* [WHAT YOU NEED TO DO]:
Only the closing stretch of the material belongs in the answer: the line containing "The image size is (976, 831)." and every line after it, copied exactly.

* [PROVIDED ENTRIES]:
┄┄┄┄┄┄┄┄┄┄

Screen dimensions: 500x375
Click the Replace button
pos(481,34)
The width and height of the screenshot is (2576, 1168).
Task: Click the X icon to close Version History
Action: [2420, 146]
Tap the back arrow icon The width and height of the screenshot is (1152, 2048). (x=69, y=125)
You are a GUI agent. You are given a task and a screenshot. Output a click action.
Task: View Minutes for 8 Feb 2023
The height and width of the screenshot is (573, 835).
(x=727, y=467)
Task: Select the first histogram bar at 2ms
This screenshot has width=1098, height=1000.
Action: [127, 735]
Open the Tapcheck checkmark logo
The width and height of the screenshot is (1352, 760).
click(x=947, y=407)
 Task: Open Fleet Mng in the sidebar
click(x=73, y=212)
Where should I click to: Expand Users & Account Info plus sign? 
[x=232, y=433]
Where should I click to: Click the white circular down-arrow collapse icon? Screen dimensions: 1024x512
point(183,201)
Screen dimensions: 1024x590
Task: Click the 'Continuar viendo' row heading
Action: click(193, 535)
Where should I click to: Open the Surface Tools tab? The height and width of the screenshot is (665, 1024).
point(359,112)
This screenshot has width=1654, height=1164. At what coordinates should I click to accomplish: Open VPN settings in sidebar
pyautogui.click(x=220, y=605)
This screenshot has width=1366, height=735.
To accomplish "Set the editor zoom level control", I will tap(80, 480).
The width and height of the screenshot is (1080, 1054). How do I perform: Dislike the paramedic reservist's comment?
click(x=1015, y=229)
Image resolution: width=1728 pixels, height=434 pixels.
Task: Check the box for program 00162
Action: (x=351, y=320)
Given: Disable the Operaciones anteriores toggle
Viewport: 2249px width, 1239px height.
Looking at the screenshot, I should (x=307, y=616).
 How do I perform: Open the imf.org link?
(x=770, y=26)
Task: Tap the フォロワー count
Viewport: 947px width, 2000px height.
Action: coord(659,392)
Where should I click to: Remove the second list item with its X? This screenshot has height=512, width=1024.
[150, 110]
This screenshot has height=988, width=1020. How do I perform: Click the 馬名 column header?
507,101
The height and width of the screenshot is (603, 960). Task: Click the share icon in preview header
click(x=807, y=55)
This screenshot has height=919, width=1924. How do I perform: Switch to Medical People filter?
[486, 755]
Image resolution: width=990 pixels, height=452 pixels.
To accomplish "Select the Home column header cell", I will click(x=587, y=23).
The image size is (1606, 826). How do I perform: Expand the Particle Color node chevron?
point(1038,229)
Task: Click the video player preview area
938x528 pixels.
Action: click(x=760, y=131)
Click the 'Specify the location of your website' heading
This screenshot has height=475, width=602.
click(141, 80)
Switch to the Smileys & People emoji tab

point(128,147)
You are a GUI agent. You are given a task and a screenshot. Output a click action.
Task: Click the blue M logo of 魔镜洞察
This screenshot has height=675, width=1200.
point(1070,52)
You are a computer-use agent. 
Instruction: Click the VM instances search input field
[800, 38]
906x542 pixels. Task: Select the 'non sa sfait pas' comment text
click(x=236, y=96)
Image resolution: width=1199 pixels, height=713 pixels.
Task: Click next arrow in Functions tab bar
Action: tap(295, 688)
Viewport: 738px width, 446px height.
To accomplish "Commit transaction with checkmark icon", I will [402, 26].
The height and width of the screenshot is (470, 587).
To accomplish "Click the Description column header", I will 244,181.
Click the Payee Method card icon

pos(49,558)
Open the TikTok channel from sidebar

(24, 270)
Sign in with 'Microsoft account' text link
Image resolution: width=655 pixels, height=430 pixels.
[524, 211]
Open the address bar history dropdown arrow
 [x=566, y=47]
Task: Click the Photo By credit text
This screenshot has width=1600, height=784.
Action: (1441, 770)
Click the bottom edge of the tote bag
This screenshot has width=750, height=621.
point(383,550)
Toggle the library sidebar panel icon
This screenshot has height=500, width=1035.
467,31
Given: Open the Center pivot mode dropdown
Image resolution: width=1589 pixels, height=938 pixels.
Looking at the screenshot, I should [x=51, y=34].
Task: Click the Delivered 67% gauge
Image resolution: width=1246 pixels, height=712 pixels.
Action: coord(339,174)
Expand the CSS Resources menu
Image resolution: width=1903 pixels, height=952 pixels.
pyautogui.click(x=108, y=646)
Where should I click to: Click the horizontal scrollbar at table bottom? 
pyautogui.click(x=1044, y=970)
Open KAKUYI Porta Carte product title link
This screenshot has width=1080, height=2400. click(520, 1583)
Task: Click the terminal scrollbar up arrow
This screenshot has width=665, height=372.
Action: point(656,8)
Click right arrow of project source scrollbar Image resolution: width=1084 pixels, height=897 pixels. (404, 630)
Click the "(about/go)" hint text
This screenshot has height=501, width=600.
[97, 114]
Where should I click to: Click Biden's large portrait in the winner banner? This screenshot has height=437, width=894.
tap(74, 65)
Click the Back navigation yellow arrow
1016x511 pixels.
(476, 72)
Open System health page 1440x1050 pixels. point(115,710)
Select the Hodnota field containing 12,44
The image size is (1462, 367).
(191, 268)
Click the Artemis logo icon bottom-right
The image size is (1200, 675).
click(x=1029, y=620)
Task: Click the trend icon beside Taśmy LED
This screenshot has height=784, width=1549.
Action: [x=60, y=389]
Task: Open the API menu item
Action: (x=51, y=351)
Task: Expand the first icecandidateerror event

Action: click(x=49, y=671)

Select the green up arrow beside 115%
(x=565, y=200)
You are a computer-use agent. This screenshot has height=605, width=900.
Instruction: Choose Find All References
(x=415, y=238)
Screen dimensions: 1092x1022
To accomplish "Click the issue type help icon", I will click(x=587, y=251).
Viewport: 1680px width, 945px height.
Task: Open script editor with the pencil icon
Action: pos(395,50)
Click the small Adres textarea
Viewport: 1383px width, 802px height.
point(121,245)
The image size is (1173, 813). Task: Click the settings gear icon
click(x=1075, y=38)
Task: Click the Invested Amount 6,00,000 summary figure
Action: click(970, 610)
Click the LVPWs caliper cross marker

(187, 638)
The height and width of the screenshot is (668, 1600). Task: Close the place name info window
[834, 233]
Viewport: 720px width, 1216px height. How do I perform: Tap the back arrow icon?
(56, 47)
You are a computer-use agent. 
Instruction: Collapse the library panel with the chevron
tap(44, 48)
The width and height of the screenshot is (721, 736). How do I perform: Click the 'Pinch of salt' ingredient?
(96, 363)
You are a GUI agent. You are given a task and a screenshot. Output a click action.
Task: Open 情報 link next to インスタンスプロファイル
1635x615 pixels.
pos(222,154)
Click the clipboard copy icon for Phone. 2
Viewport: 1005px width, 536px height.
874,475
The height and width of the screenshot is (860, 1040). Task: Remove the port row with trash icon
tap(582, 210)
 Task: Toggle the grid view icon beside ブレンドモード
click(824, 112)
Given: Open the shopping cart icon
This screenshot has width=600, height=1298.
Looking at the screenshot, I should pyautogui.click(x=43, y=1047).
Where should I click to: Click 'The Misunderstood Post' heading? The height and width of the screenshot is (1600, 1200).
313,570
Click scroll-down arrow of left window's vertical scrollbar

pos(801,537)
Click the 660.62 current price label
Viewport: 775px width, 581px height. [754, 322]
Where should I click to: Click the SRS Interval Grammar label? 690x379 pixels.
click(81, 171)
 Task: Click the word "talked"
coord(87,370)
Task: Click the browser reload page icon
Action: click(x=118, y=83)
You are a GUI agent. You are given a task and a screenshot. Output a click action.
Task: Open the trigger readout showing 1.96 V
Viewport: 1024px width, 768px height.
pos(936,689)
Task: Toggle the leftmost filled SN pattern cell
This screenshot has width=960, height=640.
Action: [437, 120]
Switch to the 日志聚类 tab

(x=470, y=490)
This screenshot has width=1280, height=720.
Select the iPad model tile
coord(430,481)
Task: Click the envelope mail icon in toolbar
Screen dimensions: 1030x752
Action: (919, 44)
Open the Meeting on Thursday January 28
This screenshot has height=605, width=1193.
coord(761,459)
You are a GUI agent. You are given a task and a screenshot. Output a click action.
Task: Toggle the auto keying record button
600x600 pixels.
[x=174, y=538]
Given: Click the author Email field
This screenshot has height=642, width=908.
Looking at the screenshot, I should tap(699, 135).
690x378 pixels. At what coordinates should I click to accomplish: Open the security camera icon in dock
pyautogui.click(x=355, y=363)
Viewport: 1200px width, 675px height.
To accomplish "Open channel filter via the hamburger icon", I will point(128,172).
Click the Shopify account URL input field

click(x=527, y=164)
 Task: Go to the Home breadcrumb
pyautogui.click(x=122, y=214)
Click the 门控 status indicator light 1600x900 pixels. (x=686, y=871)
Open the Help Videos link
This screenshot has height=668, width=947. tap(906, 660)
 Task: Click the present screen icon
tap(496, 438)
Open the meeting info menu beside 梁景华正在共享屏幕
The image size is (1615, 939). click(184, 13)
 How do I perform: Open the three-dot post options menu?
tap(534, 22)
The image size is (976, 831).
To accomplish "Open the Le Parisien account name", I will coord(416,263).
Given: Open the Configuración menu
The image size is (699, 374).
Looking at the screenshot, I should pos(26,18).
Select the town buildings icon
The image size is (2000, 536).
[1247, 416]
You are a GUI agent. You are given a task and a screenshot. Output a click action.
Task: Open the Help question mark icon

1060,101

┄┄┄┄┄┄┄┄┄┄

* [REPLY TO THE EXERCISE]:
The image size is (976, 831).
To accomplish "Open the Le Parisien account name", I will coord(416,263).
Given: Open the Configuración menu
The image size is (699, 374).
Looking at the screenshot, I should pos(26,18).
Select the town buildings icon
The image size is (2000, 536).
[1247, 416]
You are a GUI agent. You are given a task and a screenshot. Output a click action.
Task: Open the Help question mark icon

1060,101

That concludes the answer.